I'm including the table of contents for this series of post so that you'll find it easier to navigate across the series:

Table of contents

  1. Introductory post, and some first information on the Azure Stack POC architecture and ARM's role
  2. Cloud Service Delivery
  3. Plans, offers, and subscriptions
  4. Resource Deployment
  5. Packaging and publishing templates on Azure Stack
  6. Multi-tier applications
  7. In-guest configuration with ARM, and technologies such as Virtual Machines Extensions, including PowerShell Desired State Configuration (DSC)
  8. Troubleshooting IaaS deployments in Azure Stack —this post

With no more delay, let's get started!


WAP Troubleshooting

While we've already discussed the WAP architecture for IaaS in previous posts from this series, let's summarize the components required – a fabric based on Windows Server 2012 R2, a fabric management infrastructure based on System Center 2012 R2 and Windows Azure Pack for offering cloud services to tenants as depicted in the picture below:

And specifically, for enabling the Virtual Machine Clouds (a.k.a. VM Clouds or simply IaaS) service in WAP, the System Center 2012 R2 components required are:

  • Virtual Machine Manager (VMM)
  • Service Provider Foundation (SPF)
  • (Optional) Operations Manager (OpsMgr) – for usage
  • (Optional) Service Management Automation (SMA) – for executing automation runbooks

This is depicted in the picture below:

As you can see, there are several moving parts involved just for the VM Clouds service in WAP (meaning tenants can deploy VMs and VM networks via a self-service portal). So, when something goes wrong (like a tenant VM deployment failing), the root cause could be in WAP, SPF, VMM, at the storage level, or event in Hyper-V!

To help with this potential challenge, back when WAP was released, the Building Clouds blog team (aka.ms/buildingclouds) and the community had been very active providing guidance and troubleshooting for the initial scenarios.

At the same time, the official WAP documentation was growing to cover the different areas (hence, not only IaaS, but PaaS too, such as Web Sites and SQL). The WAP troubleshooting article in TechNet covers the different components and scenarios in great detail:

And, finally, WAP administrators have a plethora of troubleshooting information for Windows Server 2012 R2, Hyper-V, and System Center 2012 R2 (VMM, SPF, Operations Manager, and so on).

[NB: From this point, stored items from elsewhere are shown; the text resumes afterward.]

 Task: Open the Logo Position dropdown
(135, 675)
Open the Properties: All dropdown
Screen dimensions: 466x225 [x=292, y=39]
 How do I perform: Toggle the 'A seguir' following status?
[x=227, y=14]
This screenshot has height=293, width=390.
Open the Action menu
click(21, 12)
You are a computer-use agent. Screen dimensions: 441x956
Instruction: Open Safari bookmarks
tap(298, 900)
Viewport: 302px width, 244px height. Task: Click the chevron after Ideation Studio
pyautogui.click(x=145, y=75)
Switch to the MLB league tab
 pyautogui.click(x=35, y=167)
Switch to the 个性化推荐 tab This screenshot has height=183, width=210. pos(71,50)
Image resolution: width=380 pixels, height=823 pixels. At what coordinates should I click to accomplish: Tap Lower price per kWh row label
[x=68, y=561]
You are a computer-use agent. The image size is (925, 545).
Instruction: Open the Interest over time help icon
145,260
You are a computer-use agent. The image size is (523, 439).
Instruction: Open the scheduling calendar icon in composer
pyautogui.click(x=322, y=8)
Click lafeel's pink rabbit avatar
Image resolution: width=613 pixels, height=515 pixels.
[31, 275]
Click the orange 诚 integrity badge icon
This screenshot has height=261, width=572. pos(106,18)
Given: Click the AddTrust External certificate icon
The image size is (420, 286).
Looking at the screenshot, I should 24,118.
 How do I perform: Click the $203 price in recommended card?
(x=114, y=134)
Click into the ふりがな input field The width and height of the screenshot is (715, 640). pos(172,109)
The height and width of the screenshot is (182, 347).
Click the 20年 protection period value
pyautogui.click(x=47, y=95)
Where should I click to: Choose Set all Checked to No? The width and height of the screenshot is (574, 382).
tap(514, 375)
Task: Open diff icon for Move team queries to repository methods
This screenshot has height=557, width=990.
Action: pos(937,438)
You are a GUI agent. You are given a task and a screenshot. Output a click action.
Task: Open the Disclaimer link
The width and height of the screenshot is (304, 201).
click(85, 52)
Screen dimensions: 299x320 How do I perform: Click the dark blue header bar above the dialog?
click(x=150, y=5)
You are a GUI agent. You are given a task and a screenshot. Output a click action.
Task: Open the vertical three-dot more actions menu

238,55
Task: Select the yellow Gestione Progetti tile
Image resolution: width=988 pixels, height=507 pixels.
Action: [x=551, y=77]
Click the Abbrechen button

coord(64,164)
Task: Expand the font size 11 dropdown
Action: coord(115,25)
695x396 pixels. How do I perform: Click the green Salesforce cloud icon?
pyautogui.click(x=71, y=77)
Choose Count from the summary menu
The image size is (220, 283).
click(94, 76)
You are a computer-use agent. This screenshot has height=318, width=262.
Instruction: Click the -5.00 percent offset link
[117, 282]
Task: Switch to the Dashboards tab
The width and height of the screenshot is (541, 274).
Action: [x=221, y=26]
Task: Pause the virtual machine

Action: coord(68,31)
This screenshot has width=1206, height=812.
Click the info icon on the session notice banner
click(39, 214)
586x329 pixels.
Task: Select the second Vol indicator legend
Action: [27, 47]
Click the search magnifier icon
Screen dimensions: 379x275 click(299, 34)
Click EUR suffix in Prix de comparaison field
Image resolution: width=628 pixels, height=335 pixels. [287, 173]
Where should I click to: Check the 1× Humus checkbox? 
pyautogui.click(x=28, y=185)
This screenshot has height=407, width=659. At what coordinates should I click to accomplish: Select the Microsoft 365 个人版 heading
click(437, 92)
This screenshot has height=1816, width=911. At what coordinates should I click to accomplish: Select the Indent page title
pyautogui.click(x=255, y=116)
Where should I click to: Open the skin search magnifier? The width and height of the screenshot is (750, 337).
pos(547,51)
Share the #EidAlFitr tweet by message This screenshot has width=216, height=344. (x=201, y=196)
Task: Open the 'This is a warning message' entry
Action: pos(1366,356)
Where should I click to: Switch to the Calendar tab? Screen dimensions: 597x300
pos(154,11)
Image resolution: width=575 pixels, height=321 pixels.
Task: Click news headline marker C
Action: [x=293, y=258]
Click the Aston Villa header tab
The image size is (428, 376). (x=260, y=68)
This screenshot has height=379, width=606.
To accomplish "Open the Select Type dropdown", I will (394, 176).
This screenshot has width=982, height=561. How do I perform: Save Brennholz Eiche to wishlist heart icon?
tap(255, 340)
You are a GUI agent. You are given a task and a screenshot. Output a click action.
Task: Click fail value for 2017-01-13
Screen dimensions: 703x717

Now, let's see what resources we've available for troubleshooting Azure Stack TP1.


Azure Stack Troubleshooting

At the time of this writing, the Azure Stack version we have available is Azure Stack Technical Preview 1. This means that we're working with a very early version of the product and which is deployed on a one-node configuration for evaluation purposes. Hence, the guidance and links provided on this blog apply to Azure Stack TP1 only.

First, let's start with a quick overview of the Azure Stack TP1 architecture, which is described on this article:

The same article explains the roles of each of the components, and also, if you read the comments, you'll see that this diagram is missing the BGP VM, which acts as a router between different VMs in the TP1 single-node deployment.

As you can see in the picture above, the architecture and components on Azure Stack TP1 are very different from what you were used in WAP. New technologies from Windows Server 2016 Technical Preview 4 (such as Storage Spaces Direct) and from Microsoft Azure (such as Service Fabric) are used. With so many new components, let's take a look at the resources available for you to troubleshoot Azure Stack TP1.


Azure Stack Troubleshooting – Where to go and how to contribute

In case you haven't noticed, there is a very comprehensive list of known issues, workarounds and troubleshooting guidance in the Azure Stack documentation (direct link here). I'd suggest that you refer to this site for troubleshooting topics on Azure Stack as it's been updated regularly. The articles are organized by categories, so that it's easier to navigate and find answers depending on a specific area (such as Platform Image Repository, templates or TP1 deployment itself).

With that said, we will not start writing additional or new troubleshooting guidance for Azure Stack on this blog post, because the Azure Stack documentation is available in azure.microsoft.com and every one of us can contribute to it! You only need to have a GitHub account (if you don't have one, you can get one here), go to the specific document, and click on the Edit on GitHub link as depicted in the picture below:

This will bring you to the article on the Azure GitHub repository, and from here you can easily contribute by clicking on the edit button as highlighted in yellow in the picture below:

Make the edits in your fork of this project, propose a file change and then submit a pull request. Pull requests are reviewed by the Azure Stack team, and if everything looks good, they'd merge the request into their repository, and everybody will see your contribution:


Azure Stack Troubleshooting – Most common issues

Alright, the list of known issues provided in the link above is quite comprehensive, but which are the most common issues faced when working with IaaS in Azure Stack? At the time of this writing, these were some of the most common issues we've seen when working with customers:

Disclaimer – These common issues only apply to Azure Stack TP1 POC and were taken from the Azure Stack troubleshooting article. You could expect these issues to be fixed in future Azure Stack releases.
"Gateway Timeout" error message when working with virtual machinesIn Azure PowerShell, the error message may be:

Gateway Timeout: The gateway did not receive a response from 'Microsoft.Compute' within the specified time period.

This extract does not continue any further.